UTA これは soundtoys Tremolatorで、DEPTHがだんだん深くなるようにオートメーションを書いています。あとはサビの直前に、それまで1回も鳴らしていないスネアを1音だけ入れているのも“違和感”の一つです。2サビの前には、OMNISPHEREで作ったベースのスライドをリバースして入れるなど、さらなる仕掛けを加えています。音数は少ないけど熱量はめちゃめちゃあるみたいな、“ぐっとくる感じ”を作りたかったんです。

soundtoys tremolator

サビ前で1音だけ鳴るピアノXLN AUDIO Addictive Keys 2には、soundtoys Tremolatorをかけていて、DEPTHがだんだん深くなるようにオートメーションを書いている(画面上部)

——コーラスは、ひずんだ低い声が突然入ってきたり、ランダム感のある裏メロが入っていたり、ハッとさせられます。

UTA 低い声はsoundtoys Little AlterBoyで大知君の声のピッチやフォルマントを変えたものです。2サビ後半の裏メロは、デモ録りのときに大知君にいろいろ歌ってもらったものをどんどん入れていきました。ものによっては、トレモロをかけてみたり、ピッチをしゃくってみたり、逆にフォールさせてみたり、いろいろ加工しています。こういう声が入ると、不思議な世界が広がる感じが生まれるんですよね。

——UTAさんは多くのアーティストと楽曲を作られていますが、三浦さんの個性、魅力とはどんなところだと思いますか?

UTA アイディアが無限なところだと思います。ダンサーでありシンガーでもあるから、歌うだけの人にはない音やリズムの入れ方があるんですよ。“ここのキックの位置を半分後ろにずらしてみませんか”とか“ここでブレイクしていいですか”とか、聞いたことのないようなアイディアが出てきます。だからこそ僕は、その要望に絶対に応えたいと思っているんです。最初は“そんなことする……?どうなんだろう”って思ったこともありましたが、やってみたら“ありかもしれない”と思うことが結構あって。大知君とのそういうやりとりがあったからこそ、自分自身も成長できたのかなと思いますね。
☆ ☆ ☆ ☆ ☆
> [指示と要件]
本文抜粋のうち、「UTA 低い声はsoundtoys Little」から「どんなところだと思いますか?」までを両端も含めて一字一句そのまま引用してください。 本文抜粋だけを根拠にしてください。

> [参照資料]
☆ ☆ ☆ ☆ ☆
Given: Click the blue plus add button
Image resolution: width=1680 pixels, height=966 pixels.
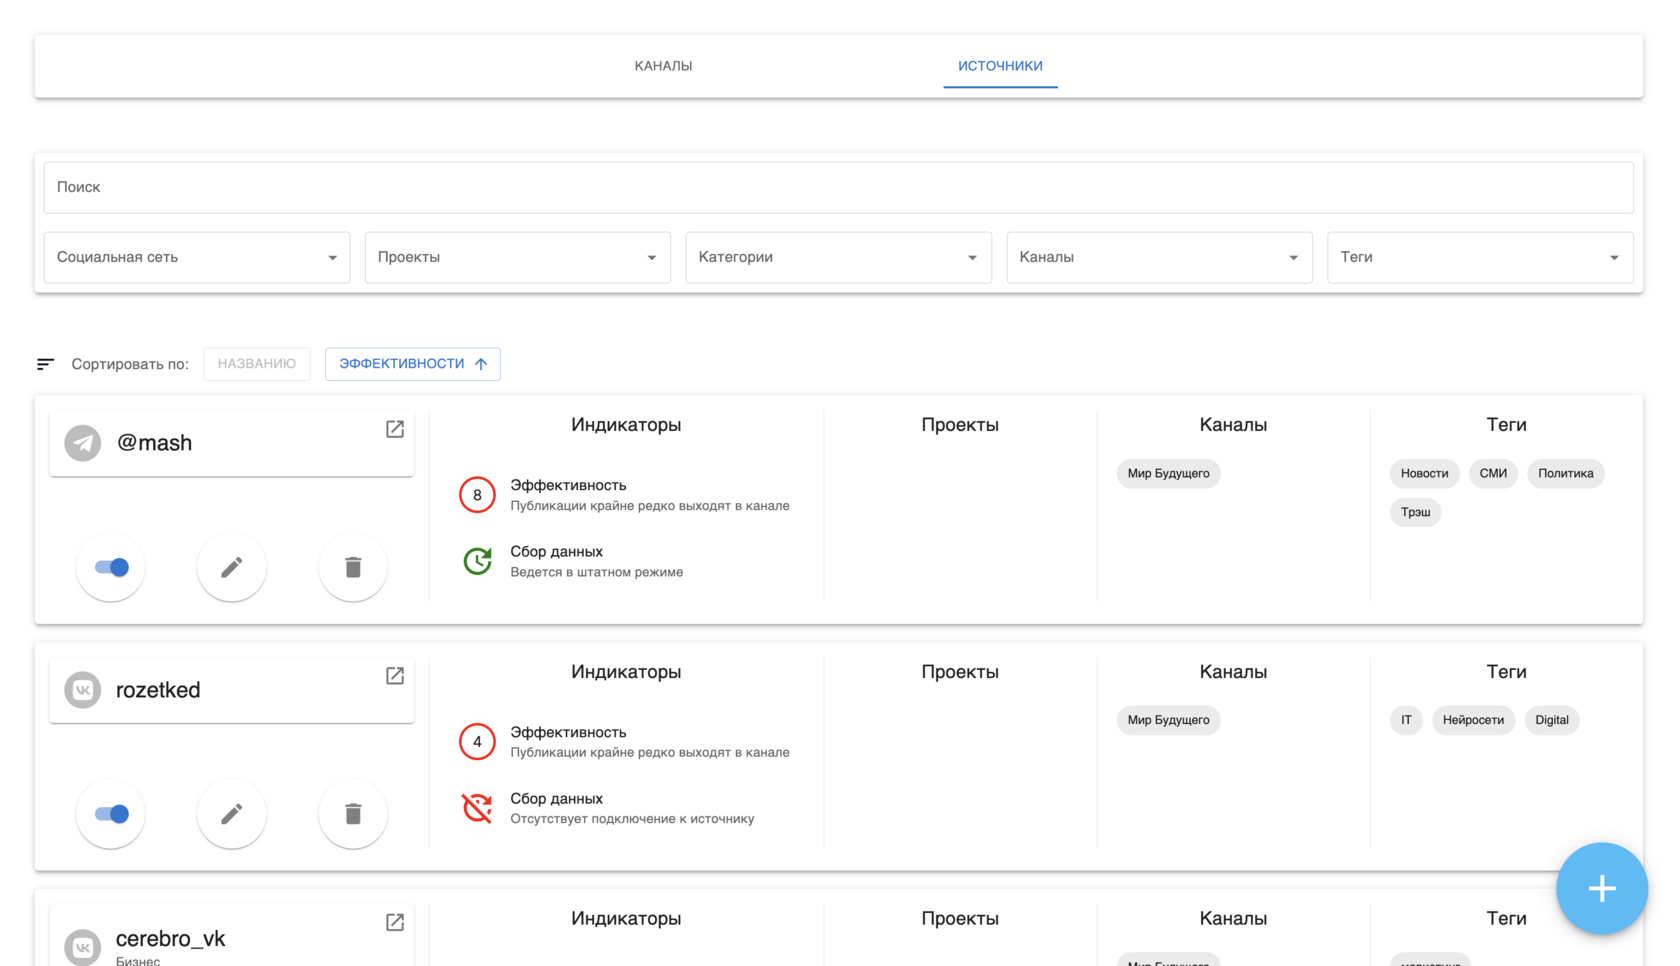Looking at the screenshot, I should tap(1601, 888).

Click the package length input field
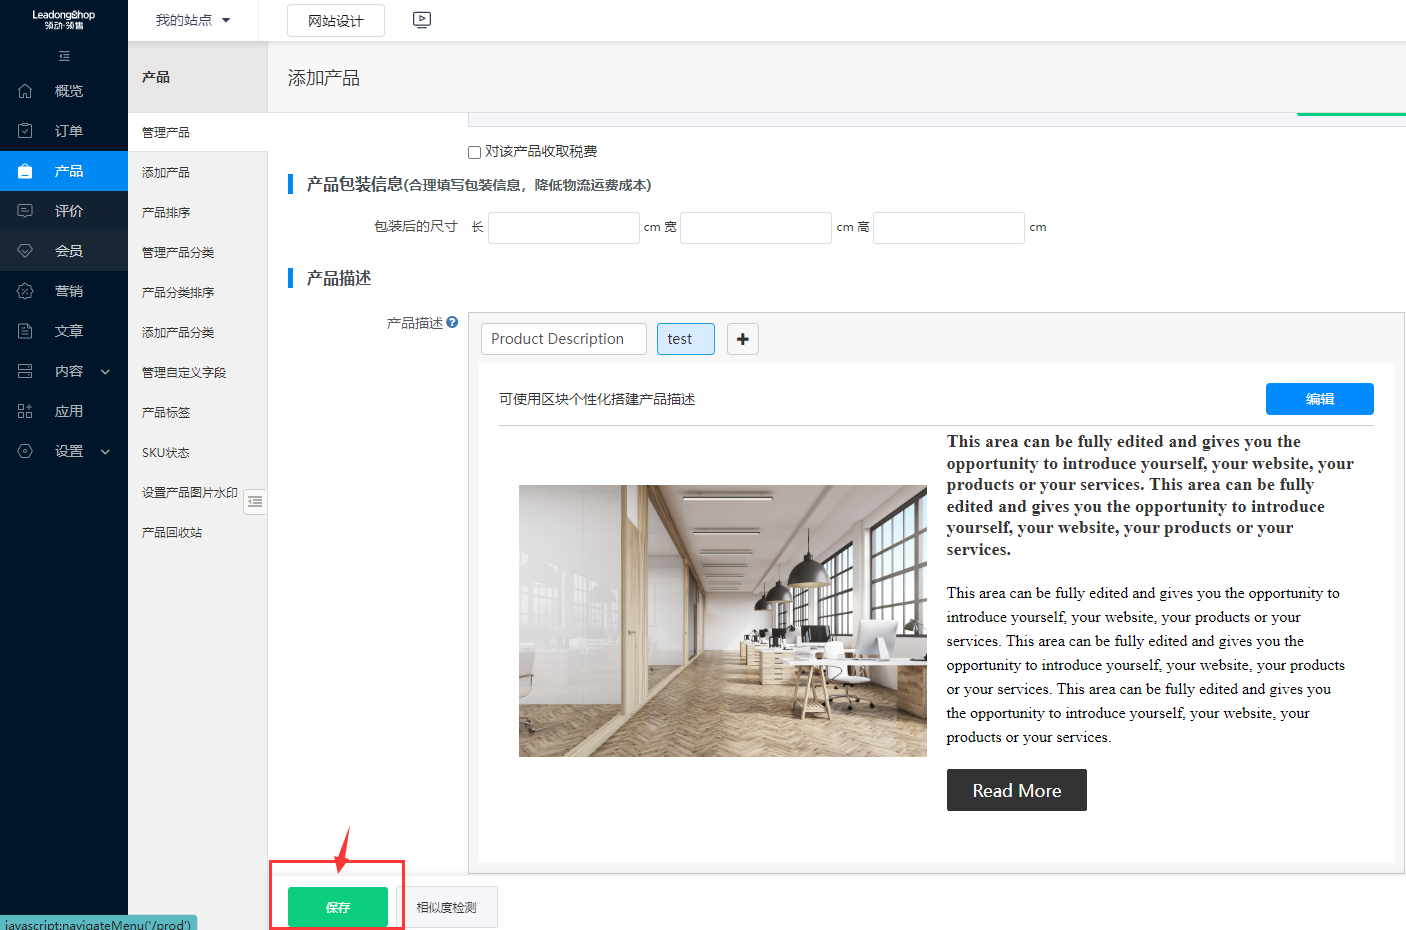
☆ ☆ ☆ ☆ ☆
> [正解]
UTA 低い声はsoundtoys Little AlterBoyで大知君の声のピッチやフォルマントを変えたものです。2サビ後半の裏メロは、デモ録りのときに大知君にいろいろ歌ってもらったものをどんどん入れていきました。ものによっては、トレモロをかけてみたり、ピッチをしゃくってみたり、逆にフォールさせてみたり、いろいろ加工しています。こういう声が入ると、不思議な世界が広がる感じが生まれるんですよね。

——UTAさんは多くのアーティストと楽曲を作られていますが、三浦さんの個性、魅力とはどんなところだと思いますか?